Filipino-Swedish basketball player

Felix Alexander Pangilinan Lemetti (born February 10, 1999) is a Filipino-Swedish professional basketball player for the Rain or Shine Elasto Painters of the Philippine Basketball Association (PBA). He was born in the Stockholm borough of Enskede-Årsta.

Lemetti first began his college career for the Fairfield Stags before going on stints with Salt Lake CC, Omaha, and Southern Utah. After college, he made his professional debut for Fryshuset of Superettan, Sweden's second-tier basketball league. He then moved to the PBA in 2024 after he was selected eighth overall by Rain or Shine in the PBA season 49 draft.

He also represented Sweden in international competitions, playing for the men's under-18 and under-20 basketball teams.

== College career ==
Lemetti played for four different schools throughout his college career, having one-year stints in each. He first played for the Fairfield Stags in his freshman year, the SLCC Bruins in his sophomore year, the Omaha Mavericks in his junior year, and culminating with the Southern Utah Thunderbirds in his senior year.

== Professional career ==

=== Fryshuset (2023–2024) ===
Following his college career, Lemetti made his professional debut playing for Fryshuset, a team in the second-tier league of Swedish basketball, Superettan.

=== Rain or Shine Elasto Painters (2024–present) ===
On July 14, 2024, during the PBA season 49 draft, Lemetti was selected by the Rain or Shine Elasto Painters with the eighth pick. At the time of the draft, he was considered as a "surprise first round pick", with Felix himself admitting that he "wasn't sure if they're going to look for me for No. 8. I was looking at a couple of mock drafts and I didn't think they were going to pick me." He did a workout with Rain or Shine ahead of the draft, with its head coach Yeng Guiao stating that the team is taking a gamble on Lemetti, and that his credentials in college are part of the reason to pick him in the first round.
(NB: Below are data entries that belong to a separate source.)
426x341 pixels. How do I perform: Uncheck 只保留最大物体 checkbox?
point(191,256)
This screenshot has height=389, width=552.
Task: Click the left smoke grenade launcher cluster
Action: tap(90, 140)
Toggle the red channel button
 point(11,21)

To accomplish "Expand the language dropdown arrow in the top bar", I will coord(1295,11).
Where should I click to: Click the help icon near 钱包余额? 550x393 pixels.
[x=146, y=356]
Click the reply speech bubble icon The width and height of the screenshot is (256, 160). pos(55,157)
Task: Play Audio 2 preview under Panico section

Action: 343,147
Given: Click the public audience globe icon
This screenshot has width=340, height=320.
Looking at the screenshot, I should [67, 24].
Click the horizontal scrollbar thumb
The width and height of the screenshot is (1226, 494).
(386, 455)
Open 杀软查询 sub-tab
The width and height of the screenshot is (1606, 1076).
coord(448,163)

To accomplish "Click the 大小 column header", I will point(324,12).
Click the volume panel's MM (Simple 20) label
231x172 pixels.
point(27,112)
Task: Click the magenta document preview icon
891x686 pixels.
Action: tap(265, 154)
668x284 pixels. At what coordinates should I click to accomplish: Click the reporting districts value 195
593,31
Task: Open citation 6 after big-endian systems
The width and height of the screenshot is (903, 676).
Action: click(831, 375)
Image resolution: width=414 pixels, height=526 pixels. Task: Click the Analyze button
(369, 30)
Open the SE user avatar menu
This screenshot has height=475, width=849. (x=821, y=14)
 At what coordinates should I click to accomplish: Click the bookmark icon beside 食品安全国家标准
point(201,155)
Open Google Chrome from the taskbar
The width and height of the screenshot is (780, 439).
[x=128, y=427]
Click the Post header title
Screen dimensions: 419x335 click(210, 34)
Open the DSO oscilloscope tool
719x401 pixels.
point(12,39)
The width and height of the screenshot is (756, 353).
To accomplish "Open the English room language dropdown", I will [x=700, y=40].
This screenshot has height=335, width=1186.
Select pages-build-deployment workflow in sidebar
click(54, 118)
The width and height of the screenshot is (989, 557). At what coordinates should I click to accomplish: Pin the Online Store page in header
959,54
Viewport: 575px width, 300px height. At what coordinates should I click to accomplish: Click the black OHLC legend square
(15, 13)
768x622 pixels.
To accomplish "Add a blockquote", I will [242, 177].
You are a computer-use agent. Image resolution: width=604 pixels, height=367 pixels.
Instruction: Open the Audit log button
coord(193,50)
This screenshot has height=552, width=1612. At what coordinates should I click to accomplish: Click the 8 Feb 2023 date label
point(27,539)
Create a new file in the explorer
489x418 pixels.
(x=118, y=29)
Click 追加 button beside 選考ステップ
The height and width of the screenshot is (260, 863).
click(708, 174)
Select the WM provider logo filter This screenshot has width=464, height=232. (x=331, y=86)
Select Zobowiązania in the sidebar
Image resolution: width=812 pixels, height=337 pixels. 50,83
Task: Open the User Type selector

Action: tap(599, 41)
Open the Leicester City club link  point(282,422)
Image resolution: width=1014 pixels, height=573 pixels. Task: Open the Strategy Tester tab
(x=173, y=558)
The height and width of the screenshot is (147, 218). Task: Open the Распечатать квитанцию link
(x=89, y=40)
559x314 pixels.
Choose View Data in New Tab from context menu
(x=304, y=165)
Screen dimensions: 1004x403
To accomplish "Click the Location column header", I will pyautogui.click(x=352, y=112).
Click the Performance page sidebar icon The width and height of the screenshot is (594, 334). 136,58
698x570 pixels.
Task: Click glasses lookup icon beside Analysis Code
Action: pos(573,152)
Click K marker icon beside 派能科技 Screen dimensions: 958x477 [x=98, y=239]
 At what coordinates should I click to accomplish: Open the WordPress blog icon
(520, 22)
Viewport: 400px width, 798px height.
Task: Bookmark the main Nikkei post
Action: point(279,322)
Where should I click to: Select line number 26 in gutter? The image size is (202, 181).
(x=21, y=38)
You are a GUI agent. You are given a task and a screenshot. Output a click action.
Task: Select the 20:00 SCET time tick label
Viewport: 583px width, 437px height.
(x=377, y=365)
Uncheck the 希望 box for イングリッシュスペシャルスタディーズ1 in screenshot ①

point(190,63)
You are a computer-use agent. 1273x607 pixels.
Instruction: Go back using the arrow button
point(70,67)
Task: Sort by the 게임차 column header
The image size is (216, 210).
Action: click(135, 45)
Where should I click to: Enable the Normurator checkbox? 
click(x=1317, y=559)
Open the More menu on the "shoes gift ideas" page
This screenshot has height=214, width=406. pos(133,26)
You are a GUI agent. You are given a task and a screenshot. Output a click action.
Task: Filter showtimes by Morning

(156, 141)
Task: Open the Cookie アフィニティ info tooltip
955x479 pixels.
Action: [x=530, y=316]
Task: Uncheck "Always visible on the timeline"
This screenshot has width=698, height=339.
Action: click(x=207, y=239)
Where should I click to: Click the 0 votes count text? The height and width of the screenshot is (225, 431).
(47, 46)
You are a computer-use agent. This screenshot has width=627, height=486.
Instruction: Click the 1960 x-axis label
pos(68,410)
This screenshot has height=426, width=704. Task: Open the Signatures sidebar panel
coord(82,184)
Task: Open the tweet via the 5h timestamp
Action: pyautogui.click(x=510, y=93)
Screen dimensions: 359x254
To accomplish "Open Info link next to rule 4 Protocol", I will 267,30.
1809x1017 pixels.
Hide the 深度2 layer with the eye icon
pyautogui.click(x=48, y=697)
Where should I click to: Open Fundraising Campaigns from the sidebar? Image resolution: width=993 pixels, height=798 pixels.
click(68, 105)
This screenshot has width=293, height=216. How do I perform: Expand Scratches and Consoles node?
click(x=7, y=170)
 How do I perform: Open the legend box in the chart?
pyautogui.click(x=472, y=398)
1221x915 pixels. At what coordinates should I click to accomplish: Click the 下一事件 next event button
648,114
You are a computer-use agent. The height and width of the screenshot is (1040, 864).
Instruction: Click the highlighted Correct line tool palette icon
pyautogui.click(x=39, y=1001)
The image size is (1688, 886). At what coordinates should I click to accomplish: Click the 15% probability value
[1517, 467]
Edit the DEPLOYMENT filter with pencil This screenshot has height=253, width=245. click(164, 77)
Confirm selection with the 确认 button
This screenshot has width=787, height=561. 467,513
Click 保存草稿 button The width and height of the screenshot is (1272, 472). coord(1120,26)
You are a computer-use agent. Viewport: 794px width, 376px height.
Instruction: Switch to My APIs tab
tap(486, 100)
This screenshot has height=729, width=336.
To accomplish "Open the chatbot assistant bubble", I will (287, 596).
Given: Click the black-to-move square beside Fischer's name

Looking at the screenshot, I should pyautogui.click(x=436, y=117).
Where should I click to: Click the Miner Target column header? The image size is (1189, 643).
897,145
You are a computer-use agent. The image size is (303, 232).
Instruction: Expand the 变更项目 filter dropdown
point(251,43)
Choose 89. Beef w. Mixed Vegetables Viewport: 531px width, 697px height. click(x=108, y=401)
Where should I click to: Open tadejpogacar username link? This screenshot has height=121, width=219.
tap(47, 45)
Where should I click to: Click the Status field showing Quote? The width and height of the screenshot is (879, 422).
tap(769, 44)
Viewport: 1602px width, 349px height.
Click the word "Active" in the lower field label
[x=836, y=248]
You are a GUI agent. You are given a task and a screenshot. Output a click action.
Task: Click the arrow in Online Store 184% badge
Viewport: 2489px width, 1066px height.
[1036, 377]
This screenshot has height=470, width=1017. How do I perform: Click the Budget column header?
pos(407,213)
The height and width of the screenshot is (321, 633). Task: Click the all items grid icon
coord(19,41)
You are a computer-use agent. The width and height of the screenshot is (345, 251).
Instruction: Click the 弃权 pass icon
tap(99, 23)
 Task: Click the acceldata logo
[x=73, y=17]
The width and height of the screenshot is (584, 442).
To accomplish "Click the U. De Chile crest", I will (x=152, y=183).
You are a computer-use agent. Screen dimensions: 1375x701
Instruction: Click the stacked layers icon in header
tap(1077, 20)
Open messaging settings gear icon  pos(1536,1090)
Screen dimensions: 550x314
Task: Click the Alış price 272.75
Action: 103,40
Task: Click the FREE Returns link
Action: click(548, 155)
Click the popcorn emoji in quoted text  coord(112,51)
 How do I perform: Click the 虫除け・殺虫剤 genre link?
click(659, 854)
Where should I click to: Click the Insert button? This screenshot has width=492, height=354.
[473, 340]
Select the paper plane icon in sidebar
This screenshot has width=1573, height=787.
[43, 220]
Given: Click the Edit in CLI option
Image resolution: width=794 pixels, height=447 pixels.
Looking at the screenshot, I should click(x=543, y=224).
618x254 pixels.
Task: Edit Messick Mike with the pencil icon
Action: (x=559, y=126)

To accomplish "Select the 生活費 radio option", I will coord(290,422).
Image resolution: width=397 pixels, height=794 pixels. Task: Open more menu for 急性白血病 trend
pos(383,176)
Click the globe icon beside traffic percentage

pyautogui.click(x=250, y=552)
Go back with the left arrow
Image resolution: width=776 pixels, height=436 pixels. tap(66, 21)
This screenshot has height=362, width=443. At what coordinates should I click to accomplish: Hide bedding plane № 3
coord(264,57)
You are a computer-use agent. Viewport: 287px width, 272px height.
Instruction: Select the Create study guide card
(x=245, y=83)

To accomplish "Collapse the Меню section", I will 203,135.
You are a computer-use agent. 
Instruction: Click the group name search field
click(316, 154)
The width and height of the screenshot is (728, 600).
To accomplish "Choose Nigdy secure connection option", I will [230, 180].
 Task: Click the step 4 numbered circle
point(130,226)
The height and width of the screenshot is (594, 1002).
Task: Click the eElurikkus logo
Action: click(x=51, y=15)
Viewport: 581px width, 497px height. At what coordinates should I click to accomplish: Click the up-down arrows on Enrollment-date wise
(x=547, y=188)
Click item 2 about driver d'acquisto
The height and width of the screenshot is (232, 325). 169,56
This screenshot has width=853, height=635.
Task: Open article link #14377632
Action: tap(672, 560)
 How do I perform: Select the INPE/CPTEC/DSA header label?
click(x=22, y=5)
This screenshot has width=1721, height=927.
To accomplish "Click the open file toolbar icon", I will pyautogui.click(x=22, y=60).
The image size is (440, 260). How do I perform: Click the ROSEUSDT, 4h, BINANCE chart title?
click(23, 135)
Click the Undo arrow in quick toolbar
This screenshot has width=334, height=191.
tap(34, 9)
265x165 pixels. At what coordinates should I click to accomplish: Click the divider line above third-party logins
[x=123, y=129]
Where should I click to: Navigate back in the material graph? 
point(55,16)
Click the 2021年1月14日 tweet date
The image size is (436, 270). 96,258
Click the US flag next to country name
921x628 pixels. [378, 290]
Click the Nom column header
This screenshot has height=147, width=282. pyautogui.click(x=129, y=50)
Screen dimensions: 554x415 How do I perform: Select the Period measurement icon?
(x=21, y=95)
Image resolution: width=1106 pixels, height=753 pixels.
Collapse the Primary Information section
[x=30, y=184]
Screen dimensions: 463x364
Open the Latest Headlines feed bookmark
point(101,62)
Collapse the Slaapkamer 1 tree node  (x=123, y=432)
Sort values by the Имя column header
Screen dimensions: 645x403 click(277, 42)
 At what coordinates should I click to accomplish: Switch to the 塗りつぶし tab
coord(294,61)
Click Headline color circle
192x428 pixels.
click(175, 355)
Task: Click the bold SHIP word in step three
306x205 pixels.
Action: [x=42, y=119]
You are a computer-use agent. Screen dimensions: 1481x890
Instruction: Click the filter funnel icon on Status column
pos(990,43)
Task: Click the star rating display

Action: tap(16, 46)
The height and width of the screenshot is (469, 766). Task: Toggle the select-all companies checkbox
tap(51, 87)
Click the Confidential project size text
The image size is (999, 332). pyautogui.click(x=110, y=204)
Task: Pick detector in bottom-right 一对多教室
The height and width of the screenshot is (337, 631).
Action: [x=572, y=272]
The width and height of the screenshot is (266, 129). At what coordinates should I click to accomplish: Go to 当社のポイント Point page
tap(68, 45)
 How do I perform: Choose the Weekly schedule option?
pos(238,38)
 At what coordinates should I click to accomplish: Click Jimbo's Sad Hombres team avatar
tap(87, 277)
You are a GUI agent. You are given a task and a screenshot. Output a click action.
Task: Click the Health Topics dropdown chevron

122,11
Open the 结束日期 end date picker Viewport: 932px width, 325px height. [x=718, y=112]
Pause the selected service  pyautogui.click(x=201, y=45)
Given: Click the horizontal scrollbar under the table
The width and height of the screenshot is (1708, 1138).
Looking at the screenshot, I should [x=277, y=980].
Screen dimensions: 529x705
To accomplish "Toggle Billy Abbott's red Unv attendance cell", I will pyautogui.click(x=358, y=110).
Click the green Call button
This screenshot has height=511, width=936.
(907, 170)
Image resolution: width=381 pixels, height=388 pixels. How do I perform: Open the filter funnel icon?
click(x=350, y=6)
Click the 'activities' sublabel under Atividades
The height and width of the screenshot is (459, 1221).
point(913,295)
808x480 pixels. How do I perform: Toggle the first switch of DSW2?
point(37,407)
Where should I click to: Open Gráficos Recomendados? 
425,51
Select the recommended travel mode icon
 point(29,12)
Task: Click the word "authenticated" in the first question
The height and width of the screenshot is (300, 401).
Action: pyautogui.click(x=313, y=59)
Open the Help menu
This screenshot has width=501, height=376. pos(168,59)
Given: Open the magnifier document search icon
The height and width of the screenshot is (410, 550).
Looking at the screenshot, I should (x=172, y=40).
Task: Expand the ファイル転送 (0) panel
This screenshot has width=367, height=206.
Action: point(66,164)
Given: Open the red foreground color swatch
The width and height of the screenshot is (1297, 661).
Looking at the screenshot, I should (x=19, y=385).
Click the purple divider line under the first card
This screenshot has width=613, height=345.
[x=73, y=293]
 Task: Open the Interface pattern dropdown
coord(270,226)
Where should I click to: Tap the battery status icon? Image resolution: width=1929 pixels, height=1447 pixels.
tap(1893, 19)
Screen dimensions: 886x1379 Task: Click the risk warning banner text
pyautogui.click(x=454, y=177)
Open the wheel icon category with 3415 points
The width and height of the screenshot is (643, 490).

Lemetti went on to sign a three-year deal with Rain or Shine on July 19. In January 2025, Lemetti suffered a left ankle injury after having an inflammation in his Achilles.

== PBA career statistics ==

As of the end of 2024–25 season

=== Season-by-season averages ===

| Year | Team | GP | MPG | FG% | 3P% | 4P% | FT% | RPG | APG | SPG | BPG | PPG |
|---|---|---|---|---|---|---|---|---|---|---|---|---|
| 2024–25 | Rain or Shine | 42 | 16.0 | .372 | .377 | .100 | .843 | 1.8 | 2.6 | .2 | .0 | 6.7 |
| Career |  | 42 | 16.0 | .372 | .377 | .100 | .843 | 1.8 | 2.6 | .2 | .0 | 6.7 |

== Personal life ==
Lemetti was born and raised in the Swedish borough of Enskede-Årsta in Stockholm (now a part of Enskede-Årsta-Vantör) to a Swedish father and a Filipina mother. His mother comes from Mindoro.